Il titolo è fuorviante anche a fare la tara alle virgolette: in queste ore ad essere passata sotto scanner non è una giudice che ha sfidato il Governo in carica, ma una toga che ha applicato la legge. Se non si parte da questa imprescindibile chiave di lettura si cade nel trappolone infido di una partigianeria che non serve. Non serve perché quella di cui si parla non è, o non dovrebbe essere, una disfida. Non è il derby sceneggiato da decenni tra la magistratura che qualcuno bolla come politicizzata e gli esecutivi che, porelli, ce la mettono tutta nel provare a migliorare le cose.

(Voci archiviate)

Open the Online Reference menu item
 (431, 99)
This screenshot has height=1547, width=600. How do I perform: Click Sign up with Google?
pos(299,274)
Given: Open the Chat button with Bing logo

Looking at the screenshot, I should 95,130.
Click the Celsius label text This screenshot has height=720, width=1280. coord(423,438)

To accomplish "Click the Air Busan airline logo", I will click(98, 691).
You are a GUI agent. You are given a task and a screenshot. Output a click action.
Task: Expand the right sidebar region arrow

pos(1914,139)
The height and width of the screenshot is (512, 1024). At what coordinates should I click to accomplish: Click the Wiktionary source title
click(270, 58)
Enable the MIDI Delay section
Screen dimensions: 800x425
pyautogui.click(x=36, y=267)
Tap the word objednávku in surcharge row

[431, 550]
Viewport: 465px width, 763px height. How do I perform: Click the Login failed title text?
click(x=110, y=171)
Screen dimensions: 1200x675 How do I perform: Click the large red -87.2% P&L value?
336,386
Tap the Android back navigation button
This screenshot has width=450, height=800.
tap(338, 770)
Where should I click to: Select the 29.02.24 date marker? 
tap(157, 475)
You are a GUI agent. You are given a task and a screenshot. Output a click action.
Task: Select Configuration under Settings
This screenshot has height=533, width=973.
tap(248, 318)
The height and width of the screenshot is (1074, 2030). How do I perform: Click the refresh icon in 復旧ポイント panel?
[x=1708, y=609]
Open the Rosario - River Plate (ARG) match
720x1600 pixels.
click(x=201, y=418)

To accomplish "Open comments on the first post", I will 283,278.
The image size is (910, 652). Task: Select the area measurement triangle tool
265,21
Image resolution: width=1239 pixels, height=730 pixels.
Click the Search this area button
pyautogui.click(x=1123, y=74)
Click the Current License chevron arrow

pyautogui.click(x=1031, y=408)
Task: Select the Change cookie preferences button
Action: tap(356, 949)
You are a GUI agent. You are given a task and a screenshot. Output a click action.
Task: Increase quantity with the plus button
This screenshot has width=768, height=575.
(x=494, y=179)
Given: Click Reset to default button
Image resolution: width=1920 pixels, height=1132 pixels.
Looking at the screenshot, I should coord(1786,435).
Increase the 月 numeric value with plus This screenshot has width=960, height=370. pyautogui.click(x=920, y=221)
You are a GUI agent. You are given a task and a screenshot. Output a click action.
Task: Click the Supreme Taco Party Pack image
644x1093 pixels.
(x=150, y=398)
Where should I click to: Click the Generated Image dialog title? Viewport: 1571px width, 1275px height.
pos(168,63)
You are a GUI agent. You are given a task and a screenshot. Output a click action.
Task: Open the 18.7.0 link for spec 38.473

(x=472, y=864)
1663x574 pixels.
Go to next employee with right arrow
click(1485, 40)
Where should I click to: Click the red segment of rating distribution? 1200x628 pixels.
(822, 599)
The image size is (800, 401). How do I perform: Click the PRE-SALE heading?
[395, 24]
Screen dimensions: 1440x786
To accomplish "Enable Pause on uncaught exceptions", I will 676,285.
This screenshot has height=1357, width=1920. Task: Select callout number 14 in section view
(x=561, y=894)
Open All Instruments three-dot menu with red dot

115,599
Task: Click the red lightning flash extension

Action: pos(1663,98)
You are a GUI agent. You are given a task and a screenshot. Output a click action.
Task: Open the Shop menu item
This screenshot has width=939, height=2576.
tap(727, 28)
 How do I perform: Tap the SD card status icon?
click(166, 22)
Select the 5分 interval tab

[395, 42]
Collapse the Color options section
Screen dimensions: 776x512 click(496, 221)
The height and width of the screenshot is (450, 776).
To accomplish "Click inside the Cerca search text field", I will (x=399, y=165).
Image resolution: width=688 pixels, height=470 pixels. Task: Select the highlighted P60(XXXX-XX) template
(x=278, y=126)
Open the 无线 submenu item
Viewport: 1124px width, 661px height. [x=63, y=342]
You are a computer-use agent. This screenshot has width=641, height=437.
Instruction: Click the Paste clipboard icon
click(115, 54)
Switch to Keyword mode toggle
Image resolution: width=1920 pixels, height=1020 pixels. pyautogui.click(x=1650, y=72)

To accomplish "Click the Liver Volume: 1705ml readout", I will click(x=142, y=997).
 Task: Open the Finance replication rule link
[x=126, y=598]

Consegna: Secondo il brano, chi è passato sotto scanner in queste ore? Per rispondere basati esclusivamente sul brano.

Risposta: Una toga che ha applicato la legge, non una giudice che ha sfidato il Governo in carica.